3 Ja, zij zijn het, die het vlees mijns volks eten, en hun huid afstropen, en hun beenderen verbreken; en vaneen leggen, gelijk als in een pot, en als vlees in het midden eens ketels.
They have devoured the flesh of my people, and have stripped their skin from over them, and they have shattered and chopped their bones, as if for the kettle, and like flesh in the middle of the pot.
4 Alsdan zullen zij roepen tot den HEERE, doch Hij zal hen niet verhoren; maar zal Zijn aangezicht te dier tijd voor hen verbergen, gelijk als zij hun handelingen kwaad gemaakt hebben.
Then they will cry out to the Lord, and he will not heed them. And he will hide his face from them in that time, just as they have acted wickedly with their inventions.
5 Alzo zegt de HEERE, tegen de profeten, die Mijn volk verleiden; die met hun tanden bijten, en roepen vrede uit; maar die niet geeft in hun mond, tegen dien zo heiligen zij een krijg.
Thus says the Lord about the prophets who seduce my people: They bite with their teeth and preach peace, and if anyone does not give something to their mouth, they sanctify a battle against him.
6 Daarom zal het nacht voor ulieden worden vanwege het gezicht, en ulieden zal duisternis zijn vanwege de waarzegging; en de zon zal over deze profeten ondergaan; en de dag zal over hen zwart worden.
Because of this, night will be yours for vision, and darkness yours for divination, and the sun will meet with death over the prophets, and the day will be darkened over them.
7 En de zieners zullen beschaamd, en de waarzeggers schaamrood worden; en zij zullen al te zamen de bovenste lip bewimpelen; want er zal geen antwoord Gods zijn.
And those who see visions will be confounded, and the diviners will be confounded.
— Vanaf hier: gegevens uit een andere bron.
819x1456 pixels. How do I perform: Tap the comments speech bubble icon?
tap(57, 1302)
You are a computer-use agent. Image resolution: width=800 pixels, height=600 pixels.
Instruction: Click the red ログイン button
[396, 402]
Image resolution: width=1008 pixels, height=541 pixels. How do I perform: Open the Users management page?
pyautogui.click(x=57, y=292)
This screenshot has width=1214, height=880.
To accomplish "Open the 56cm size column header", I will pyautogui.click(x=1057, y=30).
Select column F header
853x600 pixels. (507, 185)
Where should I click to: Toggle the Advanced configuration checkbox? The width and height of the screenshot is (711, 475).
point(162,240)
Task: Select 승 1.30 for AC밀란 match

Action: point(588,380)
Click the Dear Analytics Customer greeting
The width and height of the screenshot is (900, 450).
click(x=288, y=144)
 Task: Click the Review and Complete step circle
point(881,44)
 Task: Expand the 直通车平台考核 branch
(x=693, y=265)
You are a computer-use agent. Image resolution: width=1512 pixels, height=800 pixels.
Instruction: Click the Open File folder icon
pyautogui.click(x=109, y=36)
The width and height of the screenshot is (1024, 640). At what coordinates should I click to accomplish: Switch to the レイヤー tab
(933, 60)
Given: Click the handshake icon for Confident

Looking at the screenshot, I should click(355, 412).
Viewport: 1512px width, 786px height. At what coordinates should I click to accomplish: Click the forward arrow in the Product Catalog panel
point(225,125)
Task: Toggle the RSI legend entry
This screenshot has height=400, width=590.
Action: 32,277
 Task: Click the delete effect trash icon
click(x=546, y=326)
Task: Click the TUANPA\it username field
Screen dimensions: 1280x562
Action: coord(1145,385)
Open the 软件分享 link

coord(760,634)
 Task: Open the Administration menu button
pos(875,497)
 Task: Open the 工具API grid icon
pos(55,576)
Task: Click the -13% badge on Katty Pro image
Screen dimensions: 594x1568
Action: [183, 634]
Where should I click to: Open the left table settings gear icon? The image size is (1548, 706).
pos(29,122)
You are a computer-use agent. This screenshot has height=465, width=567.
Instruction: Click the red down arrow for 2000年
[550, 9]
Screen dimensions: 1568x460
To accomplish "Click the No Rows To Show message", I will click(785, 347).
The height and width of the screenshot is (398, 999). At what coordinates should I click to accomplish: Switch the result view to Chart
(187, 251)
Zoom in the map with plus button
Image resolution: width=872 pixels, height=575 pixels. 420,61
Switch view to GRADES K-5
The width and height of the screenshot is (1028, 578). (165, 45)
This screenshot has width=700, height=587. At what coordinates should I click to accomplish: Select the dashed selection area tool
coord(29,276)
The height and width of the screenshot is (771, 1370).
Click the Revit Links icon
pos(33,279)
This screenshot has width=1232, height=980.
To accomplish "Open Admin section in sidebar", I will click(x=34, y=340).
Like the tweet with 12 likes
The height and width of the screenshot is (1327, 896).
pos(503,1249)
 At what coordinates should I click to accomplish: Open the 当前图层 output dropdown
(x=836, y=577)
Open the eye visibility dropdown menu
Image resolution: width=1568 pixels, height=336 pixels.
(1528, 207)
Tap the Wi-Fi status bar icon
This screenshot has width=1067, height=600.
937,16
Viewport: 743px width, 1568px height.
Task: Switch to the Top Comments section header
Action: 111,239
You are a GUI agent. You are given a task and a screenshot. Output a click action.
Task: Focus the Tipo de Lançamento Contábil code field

And they will all cover their faces, because there is no response from God.
8 Maar waarlijk, ik ben vol krachts van den Geest des HEEREN; en vol van gericht en dapperheid, om Jakob te verkondigen zijn overtreding, en Israel zijn zonde.
Nevertheless, truly I have been filled with the strength of the Spirit of the Lord, with judgment and virtue, in order to announce to Jacob his wickedness and to Israel his sin.
9 Hoort nu dit, gij hoofden van het huis Jakobs, en gij oversten van het huis Israels! die van het gericht een gruwel hebt, en al wat recht is verkeert;
Hear this, leaders of the house of Jacob and judges of the house of Israel, you who abominate judgment and who pervert all that is right.
10 Bouwende Sion met bloed, en Jeruzalem met onrecht.
You build up Zion with blood, and Jerusalem with iniquity.
11 Haar hoofden rechten om geschenken, en haar priesters leren om loon, en haar profeten waarzeggen om geld; nog steunen zij op den HEERE, zeggende: Is de HEERE niet in het midden van ons? Ons zal geen kwaad overkomen.
Her leaders have judged for tributes, and her priests have taught for payment, and her prophets divined for money. And they leaned upon the Lord, saying: “Is not the Lord in our midst? No disaster will overcome us.”
12 Daarom, om uwentwil, zal Sion als een akker geploegd worden, en Jeruzalem zal tot steenhopen worden, en de berg dezes huizes tot hoogten eens wouds.
For this reason, because of you, Zion will be plowed under like a field, and Jerusalem will become like a pile of stones, and the mountain of the temple like the high places of the forests.